Oba samorządy prawnicze powinny wspólnie szukać nowych „złotodajnych złóż", jak to ujął red. Tomasz Pietryga w komentarzu „Złoto dla zuchwałych" („Rzecz o Prawie" z 28 maja). Jednym z takich przykładów jest kompleksowy system pomocy prawnej dla najuboższych, do którego świadczenia należałoby włączyć poszukujących pracy młodych radców prawnych i adwokatów. Takich obszarów nowej aktywności zawodowej jest wiele i tam powinno się łączyć siły, tam potrzebna jest długofalowa polityka obu zgodnie działających samorządów. Potrzebne jest takie zaangażowanie, jak przed dziesięciu laty przejawiał w działaniach legislacyjnych rząd i samorządy prawnicze, kiedy toczyły bój z tzw. reformą Gosiewskiego. Mimo porażki walka była imponująca i budziła szacunek. Zgadzam się z red. Pietrygą, że należy wrócić do tego zaangażowania, bo może ono przynieść efekty. Byłem przy tym i brałem udział w tej walce, mam więc szczególne prawo, aby o tym mówić i do tego zaangażowania zachęcać.

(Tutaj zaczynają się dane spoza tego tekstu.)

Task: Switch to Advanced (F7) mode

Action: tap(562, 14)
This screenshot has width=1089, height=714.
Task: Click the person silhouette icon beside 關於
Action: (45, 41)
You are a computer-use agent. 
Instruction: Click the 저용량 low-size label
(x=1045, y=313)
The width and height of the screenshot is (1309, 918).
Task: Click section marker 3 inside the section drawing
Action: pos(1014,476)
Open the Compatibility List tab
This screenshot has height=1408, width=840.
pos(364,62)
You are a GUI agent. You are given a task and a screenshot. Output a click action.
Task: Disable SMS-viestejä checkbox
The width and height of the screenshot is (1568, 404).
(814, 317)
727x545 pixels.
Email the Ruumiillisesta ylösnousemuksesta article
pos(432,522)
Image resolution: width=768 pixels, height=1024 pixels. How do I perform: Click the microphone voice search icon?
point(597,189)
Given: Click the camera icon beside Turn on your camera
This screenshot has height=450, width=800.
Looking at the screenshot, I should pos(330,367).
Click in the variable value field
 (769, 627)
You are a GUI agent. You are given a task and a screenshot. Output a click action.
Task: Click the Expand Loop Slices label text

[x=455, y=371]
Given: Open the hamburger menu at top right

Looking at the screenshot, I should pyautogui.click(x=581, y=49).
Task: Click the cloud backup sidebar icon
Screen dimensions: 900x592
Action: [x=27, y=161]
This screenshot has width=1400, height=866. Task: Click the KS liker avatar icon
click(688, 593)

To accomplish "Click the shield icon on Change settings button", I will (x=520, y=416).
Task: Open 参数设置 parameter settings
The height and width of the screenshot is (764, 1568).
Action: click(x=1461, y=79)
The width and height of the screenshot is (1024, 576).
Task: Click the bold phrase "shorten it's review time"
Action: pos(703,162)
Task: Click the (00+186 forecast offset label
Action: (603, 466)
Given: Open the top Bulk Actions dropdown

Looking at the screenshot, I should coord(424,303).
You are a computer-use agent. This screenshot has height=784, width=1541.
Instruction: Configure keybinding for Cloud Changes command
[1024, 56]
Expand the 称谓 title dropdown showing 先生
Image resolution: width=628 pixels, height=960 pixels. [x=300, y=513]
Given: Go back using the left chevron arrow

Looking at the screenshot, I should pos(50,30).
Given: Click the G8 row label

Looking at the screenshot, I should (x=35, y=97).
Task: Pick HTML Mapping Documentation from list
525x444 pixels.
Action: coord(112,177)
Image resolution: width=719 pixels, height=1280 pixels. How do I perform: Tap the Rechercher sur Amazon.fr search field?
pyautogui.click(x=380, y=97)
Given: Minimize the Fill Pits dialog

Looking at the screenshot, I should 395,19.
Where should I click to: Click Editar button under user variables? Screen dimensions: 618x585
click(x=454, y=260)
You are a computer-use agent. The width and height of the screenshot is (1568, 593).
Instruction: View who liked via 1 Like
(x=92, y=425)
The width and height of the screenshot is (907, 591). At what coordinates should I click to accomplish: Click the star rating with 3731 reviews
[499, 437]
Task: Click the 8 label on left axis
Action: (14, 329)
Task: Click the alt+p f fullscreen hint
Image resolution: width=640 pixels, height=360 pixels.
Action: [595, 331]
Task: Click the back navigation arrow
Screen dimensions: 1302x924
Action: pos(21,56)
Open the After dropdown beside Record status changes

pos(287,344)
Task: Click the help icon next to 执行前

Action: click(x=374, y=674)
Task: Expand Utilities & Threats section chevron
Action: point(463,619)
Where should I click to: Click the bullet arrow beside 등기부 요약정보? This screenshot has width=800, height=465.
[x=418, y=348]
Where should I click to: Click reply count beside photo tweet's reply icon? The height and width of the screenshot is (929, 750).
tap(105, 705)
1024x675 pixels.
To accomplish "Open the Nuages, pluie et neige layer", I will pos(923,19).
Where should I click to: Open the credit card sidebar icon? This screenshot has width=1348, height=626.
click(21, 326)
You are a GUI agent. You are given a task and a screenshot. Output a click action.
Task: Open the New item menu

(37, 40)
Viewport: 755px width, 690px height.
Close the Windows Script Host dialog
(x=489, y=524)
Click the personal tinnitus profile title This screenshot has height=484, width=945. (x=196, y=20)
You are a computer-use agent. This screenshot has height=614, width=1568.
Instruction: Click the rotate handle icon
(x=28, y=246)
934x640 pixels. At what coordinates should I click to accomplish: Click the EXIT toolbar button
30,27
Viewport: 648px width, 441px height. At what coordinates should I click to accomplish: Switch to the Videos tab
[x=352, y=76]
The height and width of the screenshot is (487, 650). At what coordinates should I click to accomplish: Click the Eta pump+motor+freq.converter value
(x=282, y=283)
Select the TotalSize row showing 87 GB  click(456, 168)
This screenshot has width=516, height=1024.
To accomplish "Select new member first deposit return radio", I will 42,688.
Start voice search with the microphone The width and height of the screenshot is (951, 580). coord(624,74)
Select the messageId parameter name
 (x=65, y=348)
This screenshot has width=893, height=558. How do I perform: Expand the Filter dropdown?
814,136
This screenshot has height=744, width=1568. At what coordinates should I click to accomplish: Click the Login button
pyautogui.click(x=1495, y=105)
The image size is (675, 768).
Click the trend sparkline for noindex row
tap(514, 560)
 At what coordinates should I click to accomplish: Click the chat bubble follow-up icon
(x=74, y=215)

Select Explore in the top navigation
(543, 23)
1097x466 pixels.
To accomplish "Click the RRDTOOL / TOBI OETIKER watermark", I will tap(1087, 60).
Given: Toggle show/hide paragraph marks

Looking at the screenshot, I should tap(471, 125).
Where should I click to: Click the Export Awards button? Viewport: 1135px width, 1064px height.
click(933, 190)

Fuzja prawniczych zawodów nie jest potrzebna, to typowy temat zastępczy, są znacznie ważniejsze aktualne zadania, od których realizacji będzie zależała ich przyszłość. Każdy z tych zawodów – radcowski i adwokacki – w tym kształcie, w jakim działa obecnie, potrzebny jest obywatelowi i naszemu państwu. Rzeczywista współpraca dokonuje się na co dzień, we wspólnych kancelariach adwokacko-radcowskich dla dobra klientów, którymi są instytucje publiczne i obywatele naszego kraju.

W nostalgicznym tonie

Zakończyłbym już ten tekst, gdyby nie artykuł Macieja Bobrowicza „Dlaczego prawnicza fuzja zakończyła się fiaskiem" („Rzecz o Prawie" z 11 czerwca). Jest on napisany w tonie nostalgii za „wyzwaniem, jakim jest połączenie zawodu adwokata i radcy prawnego", które nie zostało zrealizowane.

Były prezes Krajowej Rady Radców Prawnych boleje nad tym, że połączenie zawodów i ich samorządów w „nową adwokaturę", stanowiące „ogromne, niegasnące" – jak to określa – wyzwanie dla radców prawnych i adwokatów, narzucane przecież przez MS, nie doszło do skutku.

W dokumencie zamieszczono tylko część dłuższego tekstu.